··· RECORDS TO PROCESS ···
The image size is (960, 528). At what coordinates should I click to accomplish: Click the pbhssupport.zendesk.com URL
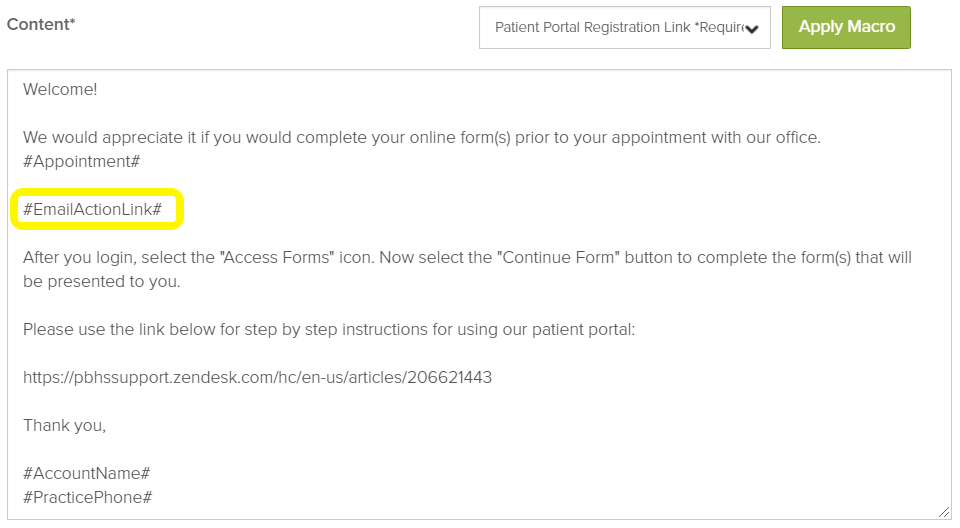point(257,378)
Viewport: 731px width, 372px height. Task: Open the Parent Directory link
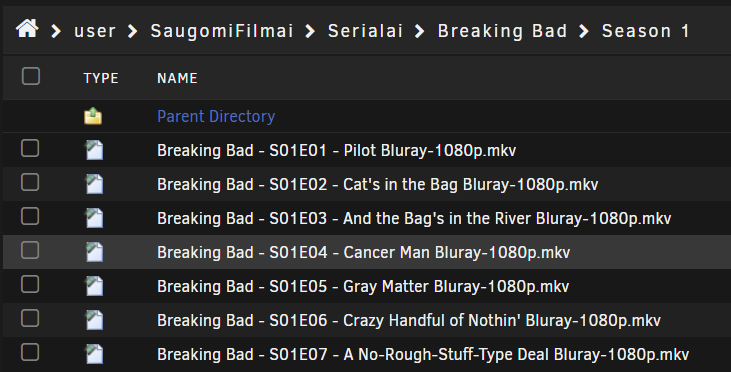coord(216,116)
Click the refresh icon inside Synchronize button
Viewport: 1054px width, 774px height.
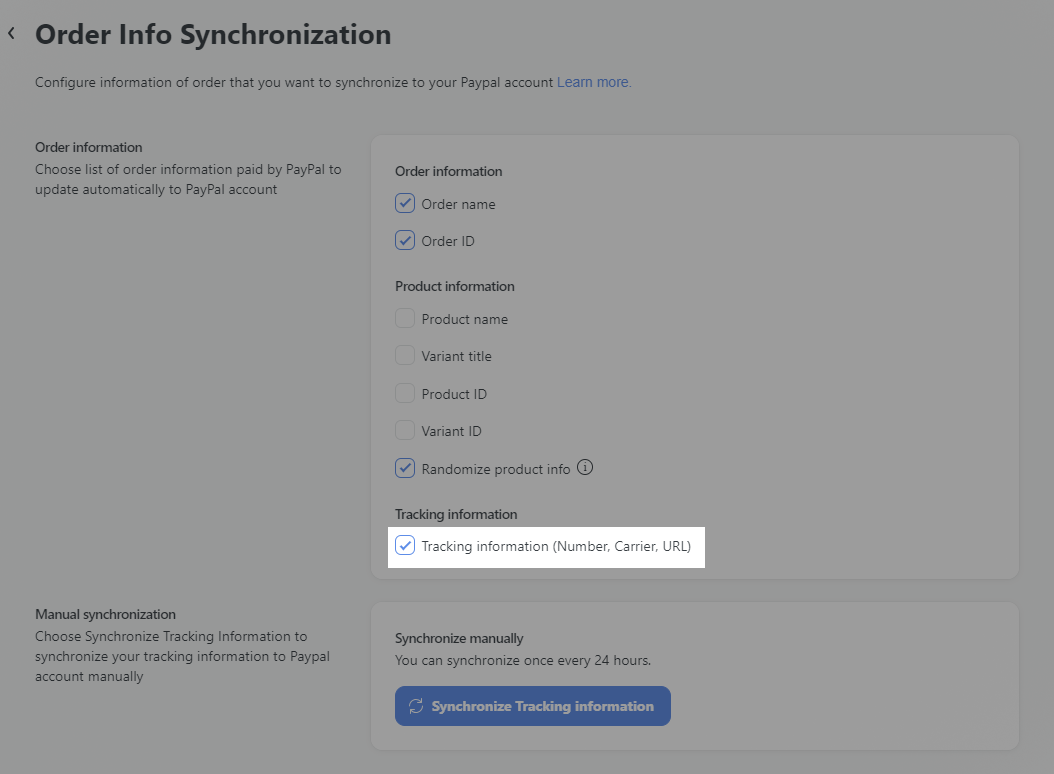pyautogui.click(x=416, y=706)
···
_WHAT YOU NEED TO DO_.
Put every line of the items into a Markdown table with the columns Row and Line, numbering each row and skipping blank lines. Leave the pictures out of the answer.

_RESULT OF THE TASK_.
| Row | Line |
|---|---|
| 1 | The image size is (960, 528). At what coordinates should I click to accomplish: Click the pbhssupport.zendesk.com URL |
| 2 | point(257,378) |
| 3 | Viewport: 731px width, 372px height. Task: Open the Parent Directory link |
| 4 | coord(216,116) |
| 5 | Click the refresh icon inside Synchronize button |
| 6 | Viewport: 1054px width, 774px height. |
| 7 | pyautogui.click(x=416, y=706) |